Phoenix’s exposure model is the most severe: while the other platforms gate the data layer even when registration is open, Phoenix exposes project names and user account metadata unauthenticated, requiring no account creation step at all.


Disclosure Pipeline

FindingTierRecommended action
Northeastern UniversityHIGH (FERPA-class)oirc@northeastern.edu
SENAI BrazilHIGH (LGPD-class)CERT.br + SENAI IT
37.27.248.144 (21 projects)HIGH (operator unknown)Vendor mediated via Arize
Scaleway Paris cluster (7)MEDIUMProfiling first, then per-tenant
Google Cloud cluster (7)MEDIUMProfiling first
41 total PROJECTS_UNAUTHUPSTREAMArize: change default to auth-required for /v1/projects and /v1/users

The upstream remediation is the highest-leverage. Arize Phoenix currently ships with PHOENIX_ENABLE_AUTH defaulting to false. A one-line config change protects the entire population.


Remediation (per-operator)

# Phoenix environment:
PHOENIX_ENABLE_AUTH=true
PHOENIX_SECRET=<strong-random-secret>

Verify:

curl http://IP:6006/v1/projects
# Expected: 401 or 403, NOT a populated data array

Toolchain Provenance

Step 0:    shodan download '"Phoenix" port:6006' (89 records)
Step 0c:   IP extraction → ip-port.txt (89 unique)
Step 1b:   herald -platform phoenix < ip-port.txt
           - probe id projects_unauth: /v1/projects array_nonempty
           - probe id users_unauth: /v1/users array_nonempty
           - probe id health_open: /healthz body_contains "OK"
Step 3v:   Endpoint semantics verified against Arize/phoenix v6.x source
Step 12b:  This document

Tool: herald v0.1.1 (github.com/nuclide-research/herald). Phoenix config added with three probes covering the LLM02-class disclosure surface.


Research Contribution

Phoenix is the third same-day platform survey (after Langfuse and RAGFlow). Unlike the registration-flag findings, Phoenix surfaces a direct data-layer disclosure: the platform’s default deployment exposes the actual data model (projects, users) without any auth step. This maps cleanly to OWASP LLM Top 10 (2025) entry LLM02 Sensitive Information Disclosure, which jumped from #6 to #2 in the 2025 revision specifically because of incidents like this — enterprise AI deployments leaking observability data publicly.

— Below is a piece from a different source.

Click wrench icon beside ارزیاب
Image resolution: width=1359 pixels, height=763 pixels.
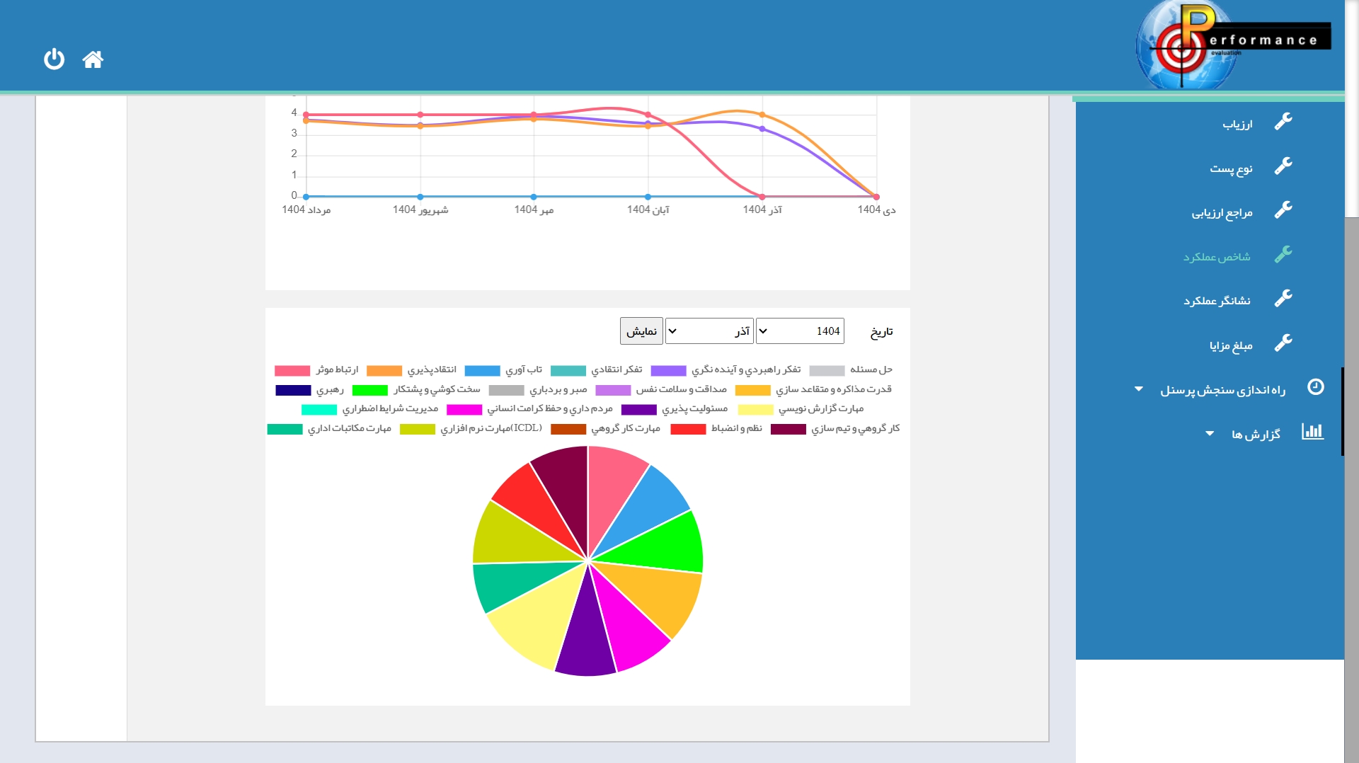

The Phoenix population is also the smallest of the three (89 vs 1,140 vs 1,905), suggesting either a more sophisticated user base who hardens by default, or a less mature deployment cycle where many operators still run development instances unauthenticated. The 74.5% PROJECTS_UNAUTH rate suggests the latter.

The three-platform same-day corpus (Langfuse 88.9%, RAGFlow 87.2%, Phoenix 74.5%) is a strong empirical baseline for the auth-permissive-default cohort hypothesis (Candidate Insight #76).